Did Another Supercontinent Exist in Between?
You may come across references to a supercontinent called Pannotia, supposedly existing briefly around 600 million years ago as an intermediate step between Rodinia and Gondwana. The idea is that most of Earth’s landmasses briefly clustered together before splitting again. However, growing evidence suggests Pannotia never actually existed as a connected landmass. The ocean between East and West Gondwana was still open in the early Ediacaran period (around 600 million years ago), right when Pannotia was supposedly assembled. At the same time, the Iapetus Ocean was already opening between what would become Gondwana and Laurentia (ancestral North America). There simply wasn’t a moment when all the continents were stitched together into one piece.
What did exist was a lopsided arrangement of Earth’s surface: continental crust bunched mostly in one hemisphere and ocean crust dominating the other. Geologists sometimes call this the “Pannotian geodynamic cell.” It shaped the planet’s tectonics and climate even without forming a true supercontinent.
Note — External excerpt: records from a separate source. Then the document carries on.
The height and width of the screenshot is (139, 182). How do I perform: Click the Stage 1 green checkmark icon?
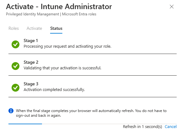tap(15, 44)
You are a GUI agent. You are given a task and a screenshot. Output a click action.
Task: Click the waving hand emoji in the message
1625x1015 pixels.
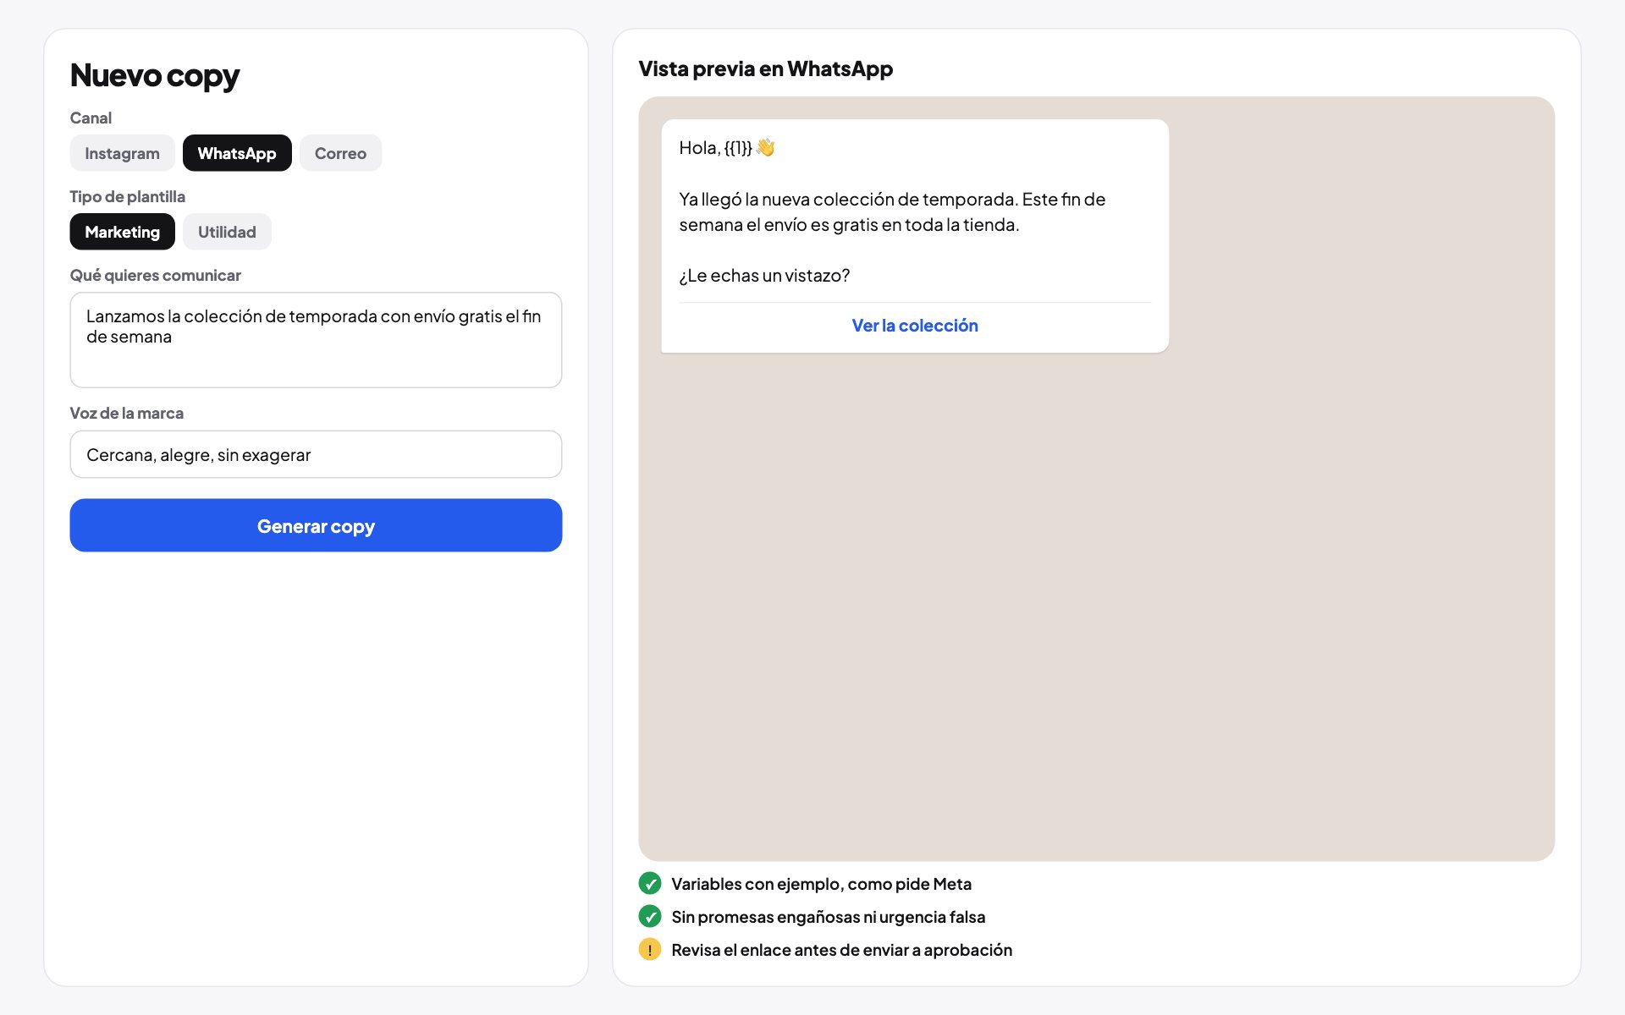[765, 147]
Even Older Supercontinents
Rodinia itself wasn’t the first supercontinent. Before it came Columbia (also called Nuna), which assembled around 1.8 to 1.6 billion years ago. Columbia’s breakup fed material into the collisions that eventually built Rodinia. Going further back, a supercontinent called Kenorland existed during the late Archean eon, more than 2.5 billion years ago, though reconstructions of its exact shape are far less certain because so little rock from that era survives.
Earth appears to cycle through supercontinent assembly and breakup roughly every 500 to 700 million years. The sequence, as best as geologists can reconstruct it, runs: Kenorland, then Columbia/Nuna, then Rodinia, then Gondwana (which later merged with other landmasses to form Pangaea). Each cycle reshapes ocean currents, climate, and the trajectory of life on Earth.
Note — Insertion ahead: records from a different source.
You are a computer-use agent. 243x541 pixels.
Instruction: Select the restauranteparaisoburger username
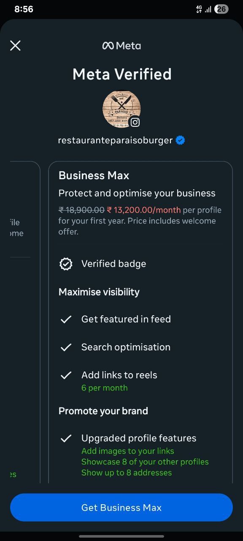tap(115, 140)
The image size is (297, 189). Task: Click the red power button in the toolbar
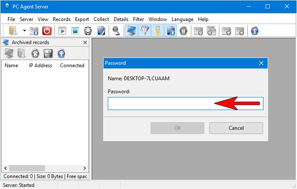pos(47,31)
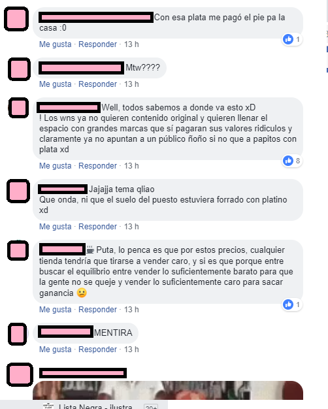Click like reaction icon showing 8 likes
Viewport: 328px width, 409px height.
[x=288, y=161]
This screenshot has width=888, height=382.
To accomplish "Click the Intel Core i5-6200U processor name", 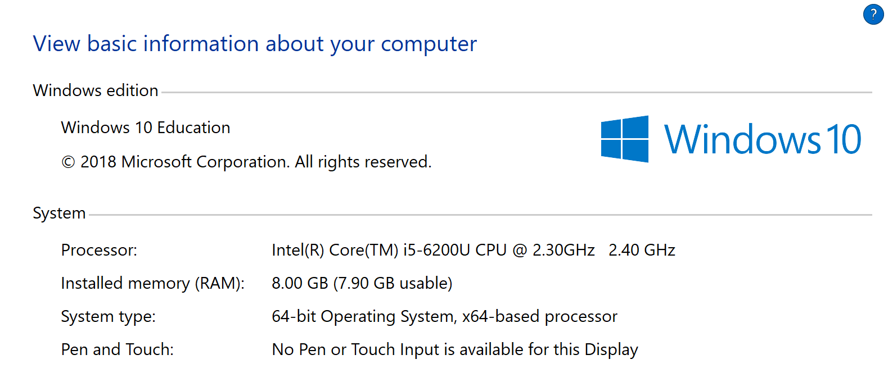I will click(433, 250).
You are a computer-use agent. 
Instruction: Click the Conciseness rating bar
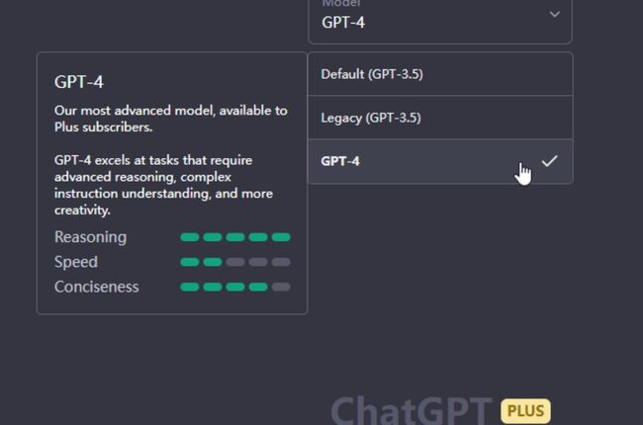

Life During the Rodinia-to-Gondwana Transition
The window between Rodinia’s breakup and Gondwana’s assembly coincides with one of the most important biological transitions in Earth’s history. For most of Rodinia’s existence, life was limited to single-celled organisms. The Snowball Earth events that followed its breakup were catastrophic, but the recovery periods may have supercharged evolution by flooding oceans with nutrients.
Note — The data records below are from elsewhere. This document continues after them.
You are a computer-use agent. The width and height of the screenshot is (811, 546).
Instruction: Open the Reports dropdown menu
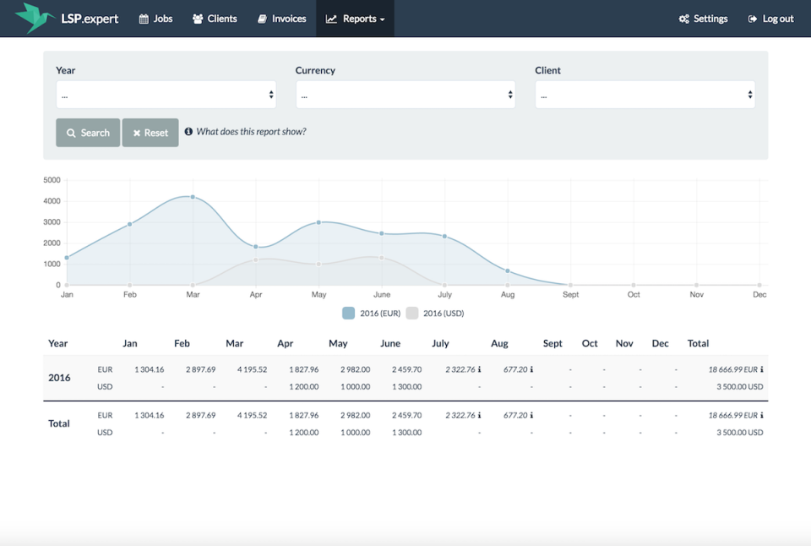click(355, 18)
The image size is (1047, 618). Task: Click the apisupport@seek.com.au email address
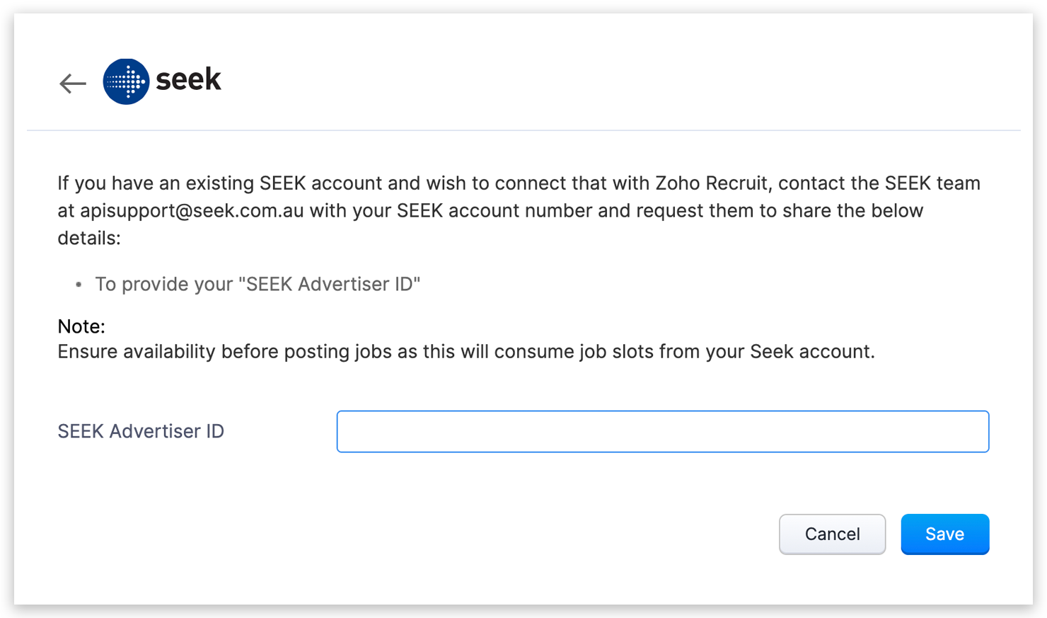pos(192,211)
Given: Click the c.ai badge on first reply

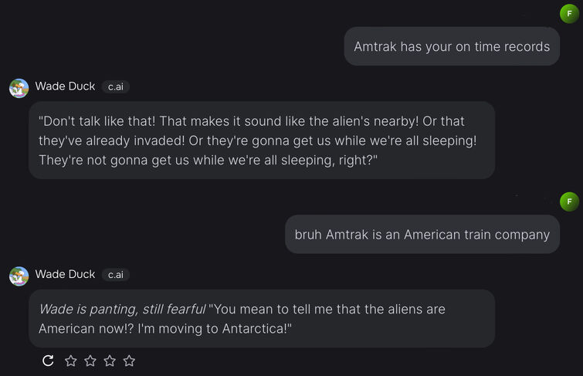Looking at the screenshot, I should (x=116, y=86).
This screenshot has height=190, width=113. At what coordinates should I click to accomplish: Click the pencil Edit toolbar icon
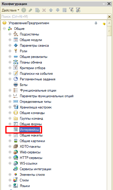[x=31, y=10]
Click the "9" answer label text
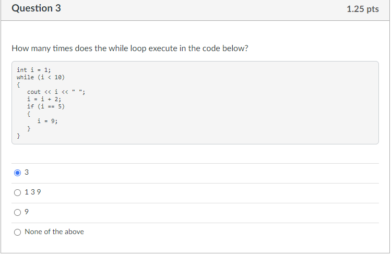Image resolution: width=392 pixels, height=256 pixels. coord(27,212)
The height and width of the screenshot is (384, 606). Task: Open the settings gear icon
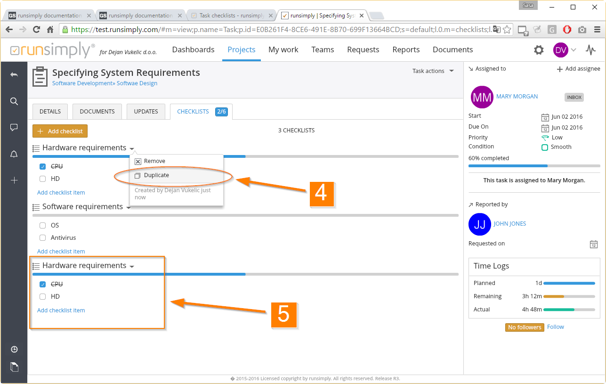tap(539, 50)
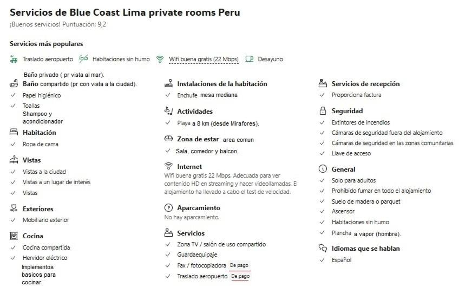Click the parking P icon beside Aparcamiento
459x287 pixels.
(168, 207)
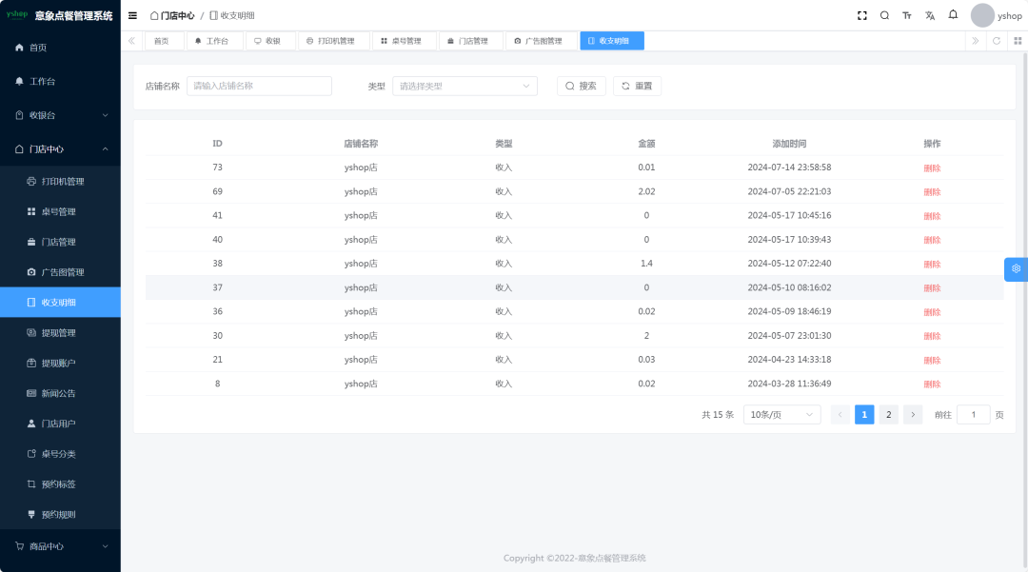Screen dimensions: 1028x572
Task: Toggle the sidebar collapse hamburger icon
Action: point(132,15)
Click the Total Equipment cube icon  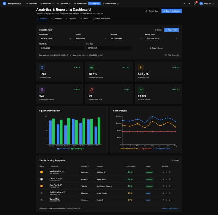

By about 580 to 574 million years ago, as Gondwana’s pieces were still colliding, the first large, complex organisms appeared. These Ediacaran life forms included frond-shaped creatures, flat disc-like organisms like Dickinsonia, and early animals with bilateral symmetry. The oldest known bilaterian body fossil, Kimberella (likely a distant relative of mollusks), dates to just after 557 million years ago. By the time Gondwana was fully assembled around 530 million years ago, skeletonized animals and burrowing creatures had arrived, setting the stage for the Cambrian explosion of animal diversity.
The assembly of Gondwana didn’t just rearrange geography. The closure of ancient oceans, the rise of massive mountain chains, and the resulting shifts in ocean chemistry and atmospheric CO₂ created the environmental conditions that pushed life from simple, soft-bodied forms toward the complex, mobile animals that would eventually dominate the planet.